Here is the description of this flexible scanner by New Scientist.

The new device, developed in Japan by electrical engineer Takao Someya and colleagues at the University of Tokyo, comprises a polymer matrix in which thousands of light-sensitive plastic photodiodes have been deposited 700 micrometres apart beneath a grid of plastic transistors.
Each photodiode produces a current in response to light input, which its accompanying transistor stores as a charge. This can then be read into the memory of a mobile phone and converted into an image.
To use the sheet image scanner, it has to be placed on the area of interest, such as a bottle or an open book. It can only capture the image it covers; it cannot be swiped across it like an office hand scanner.
The flexible scanner around a wine bottle Here is a picture of the device scanning the label of a wine bottle (Credit: Takao Someya Group).
The flexible scanner around a wine bottle And here the flexible scanner is easily bent around the open page of a book.(Credit: Takao Someya Group).

The above images were also shown in "Flexible image scanner," published by ElectronicsWeekly.com, which adds a few details about the resolution of the device.

Each pixel in the device consists of an organic transistor and organic photodetector with an effective sensing area of 50x50µm and the 0.4mm thick imager has a 50x50mm sensing area and resolution of 36 dots per inch (dpi) "with the potential to go up to 250 dpi", said Someya.

In this other article, "Image scanner fits in a pocket," optics.org brings additional information.

The device consists of a polymer laminate sheet containing a two-dimensional array of light sensor cells, each featuring an organic transistor and an organic photodiode.

## Questions to answer
A: Decide whether each statement agrees with the flexible scanner text. Answer yes or no for each, and quote the deciding words exactly.
(i) The photodiodes are deposited 700 micrometres apart.
(ii) The scanner can be swiped across a page like an office hand scanner.
(iii) The imager currently has a resolution of 250 dpi.
B: From the flexible scanner text, print the passage starting with "Each photodiode produces" and going on through "into an image.".

## Dataset content
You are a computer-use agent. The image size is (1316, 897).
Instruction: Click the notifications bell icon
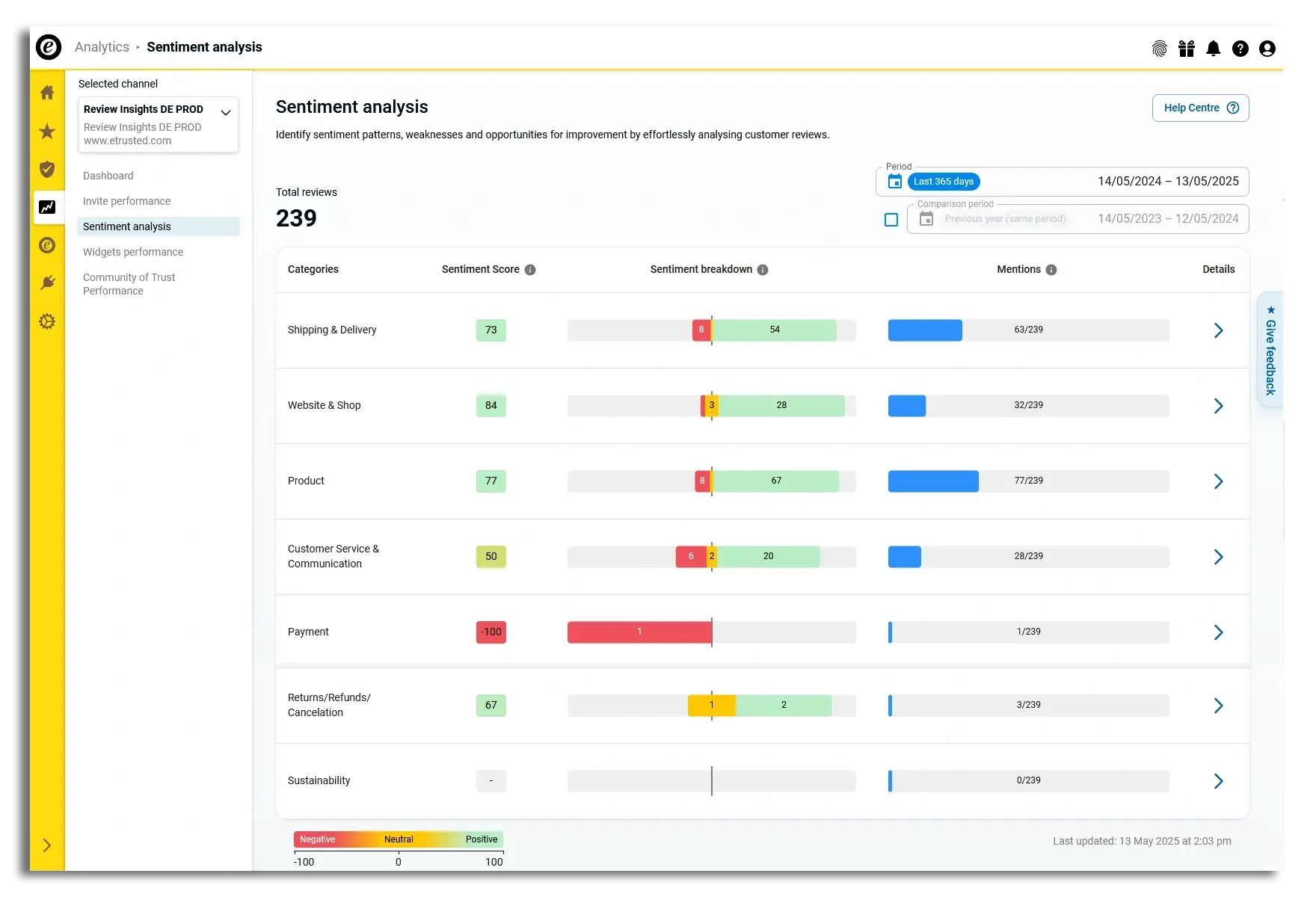(1213, 49)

## Numbered answers
A:
(i) Yes: "thousands of light-sensitive plastic photodiodes have been deposited 700 micrometres apart"
(ii) No: "it cannot be swiped across it like an office hand scanner"
(iii) No: "resolution of 36 dots per inch (dpi) "with the potential to go up to 250 dpi""

B:
Each photodiode produces a current in response to light input, which its accompanying transistor stores as a charge. This can then be read into the memory of a mobile phone and converted into an image.